We already know how to raise secretory IgA production
That's right, you don't need a fancy-schmancy vaccine to bump up your sIgA. You just need to make sure that:
You have optimal vitamin D status, preferably through sensible sun exposure, but you can top up with a vitamin D supplement if you live in a high latitude region;
Your intake of vitamin A (or its carotenoid precursors, found in yellow, orange and red fruits and vegetables) is adequate;
You have a high dietary intake of polyphenols, which are contained in fruits, vegetables, whole grains, legumes, nuts and seeds, especially those grown without nitrogen fertiliser;
You're proactively managing stress.
But I guess none of those things make any money for Teflon Tony and his mates, do they?
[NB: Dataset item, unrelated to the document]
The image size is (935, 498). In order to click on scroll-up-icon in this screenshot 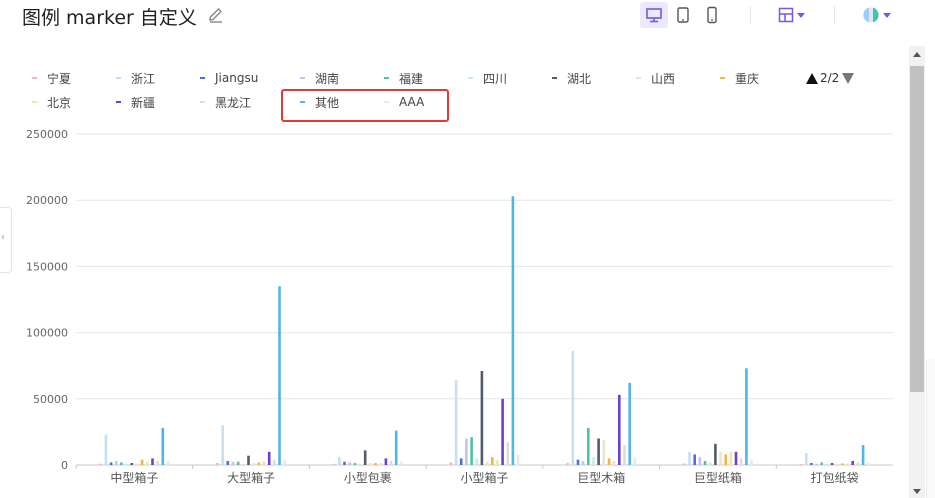, I will do `click(917, 54)`.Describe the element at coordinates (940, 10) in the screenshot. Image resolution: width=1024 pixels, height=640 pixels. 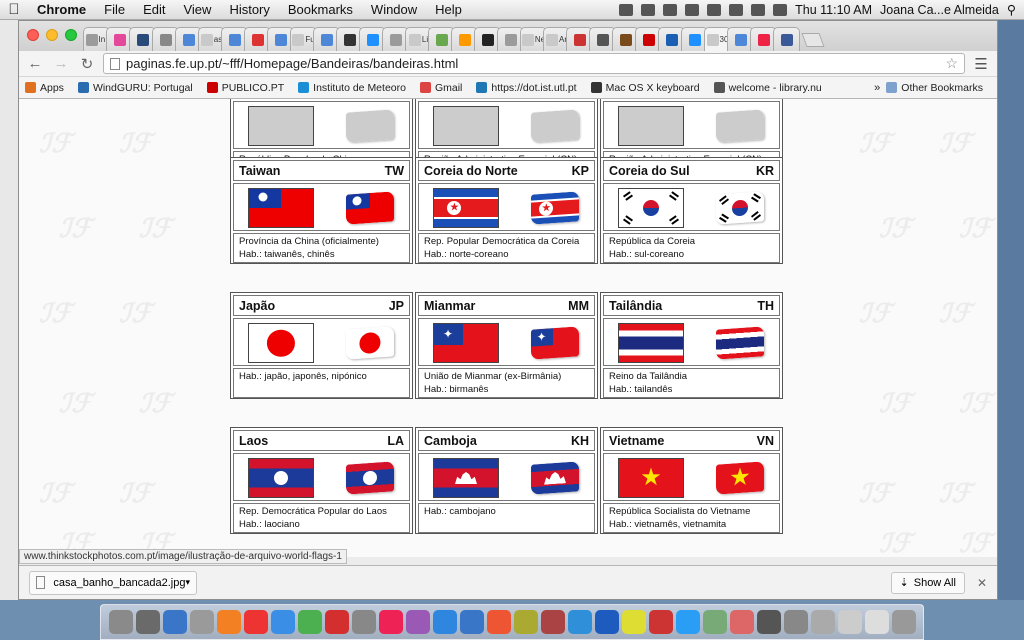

Trying to explain this to people, who are mostly idiots when it comes to science, is not going to work. To truly understand most of this information, you have to have far more than a rudimentary knowledge of biology. An idiot will only drag you down to their level and then attempt to beat you with experience! :-D
WE know that these jabs are all rubbish. WE can read between the lines of these dodgy articles/papers. WE can preach from the mountaintops about it all. But so few will listen, Robyn :-(
There's just no MONEY in what we're offering!!! Maybe if we made people pay heaps of $$ somehow to read 'the truth' about these jabs they might be more interested, ha ha...
Anyway, thankyou for your posts. They are always full of interesting information and a pleasure to read, even if the end result (idiots winning again...) is not so pleasurable!
This article is epic in its explanation of the way the magic injections work.. I have bookmarked it everywhere and taken screenshots of the best bits (which is most of it) for sharing.. thanks!